PROMPT =
Please take the lines from the one holding "You are a computer-use agent." through the one holding "The image size is (1629, 411)." in the data below and copy them exactly.

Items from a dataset
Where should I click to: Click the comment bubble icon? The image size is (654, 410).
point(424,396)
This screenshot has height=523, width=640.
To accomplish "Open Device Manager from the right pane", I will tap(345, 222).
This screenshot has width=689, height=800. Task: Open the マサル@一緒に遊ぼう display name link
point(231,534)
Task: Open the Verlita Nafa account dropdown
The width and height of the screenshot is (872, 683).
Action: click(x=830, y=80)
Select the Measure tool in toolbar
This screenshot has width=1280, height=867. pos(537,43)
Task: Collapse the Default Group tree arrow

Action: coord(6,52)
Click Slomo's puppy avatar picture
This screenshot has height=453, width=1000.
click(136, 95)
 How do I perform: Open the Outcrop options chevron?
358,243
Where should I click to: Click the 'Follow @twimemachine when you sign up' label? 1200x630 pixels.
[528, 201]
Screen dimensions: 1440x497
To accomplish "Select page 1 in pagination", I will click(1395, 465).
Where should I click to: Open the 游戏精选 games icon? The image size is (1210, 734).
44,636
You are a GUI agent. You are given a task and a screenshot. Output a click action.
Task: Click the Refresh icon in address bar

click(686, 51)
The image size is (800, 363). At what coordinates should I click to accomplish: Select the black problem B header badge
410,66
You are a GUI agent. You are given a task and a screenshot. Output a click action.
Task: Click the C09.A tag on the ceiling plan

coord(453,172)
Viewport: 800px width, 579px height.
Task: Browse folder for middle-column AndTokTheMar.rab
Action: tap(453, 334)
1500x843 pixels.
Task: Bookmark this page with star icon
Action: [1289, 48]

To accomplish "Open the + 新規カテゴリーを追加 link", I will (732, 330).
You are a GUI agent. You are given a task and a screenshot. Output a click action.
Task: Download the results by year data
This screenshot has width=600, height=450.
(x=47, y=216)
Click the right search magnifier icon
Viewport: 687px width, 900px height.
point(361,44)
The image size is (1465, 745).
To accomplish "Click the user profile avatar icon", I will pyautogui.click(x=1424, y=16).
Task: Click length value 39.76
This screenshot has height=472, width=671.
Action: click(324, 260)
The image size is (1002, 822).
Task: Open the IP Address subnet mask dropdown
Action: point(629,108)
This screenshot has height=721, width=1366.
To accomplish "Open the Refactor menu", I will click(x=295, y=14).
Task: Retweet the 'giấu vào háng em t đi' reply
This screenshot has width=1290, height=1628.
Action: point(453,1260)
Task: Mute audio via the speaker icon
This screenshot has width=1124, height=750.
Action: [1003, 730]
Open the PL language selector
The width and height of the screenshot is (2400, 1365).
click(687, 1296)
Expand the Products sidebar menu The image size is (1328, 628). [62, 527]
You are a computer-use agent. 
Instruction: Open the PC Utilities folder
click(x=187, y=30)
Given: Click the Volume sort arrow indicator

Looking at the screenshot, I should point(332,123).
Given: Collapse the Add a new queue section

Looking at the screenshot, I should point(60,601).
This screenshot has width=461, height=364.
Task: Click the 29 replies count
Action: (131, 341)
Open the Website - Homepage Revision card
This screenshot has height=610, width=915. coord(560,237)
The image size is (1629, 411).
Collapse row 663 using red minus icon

OUTPUT FOR THIS EXERCISE =
You are a computer-use agent. 
Instruction: Open the PC Utilities folder
click(x=187, y=30)
Given: Click the Volume sort arrow indicator

Looking at the screenshot, I should point(332,123).
Given: Collapse the Add a new queue section

Looking at the screenshot, I should point(60,601).
This screenshot has width=461, height=364.
Task: Click the 29 replies count
Action: (131, 341)
Open the Website - Homepage Revision card
This screenshot has height=610, width=915. coord(560,237)
The image size is (1629, 411).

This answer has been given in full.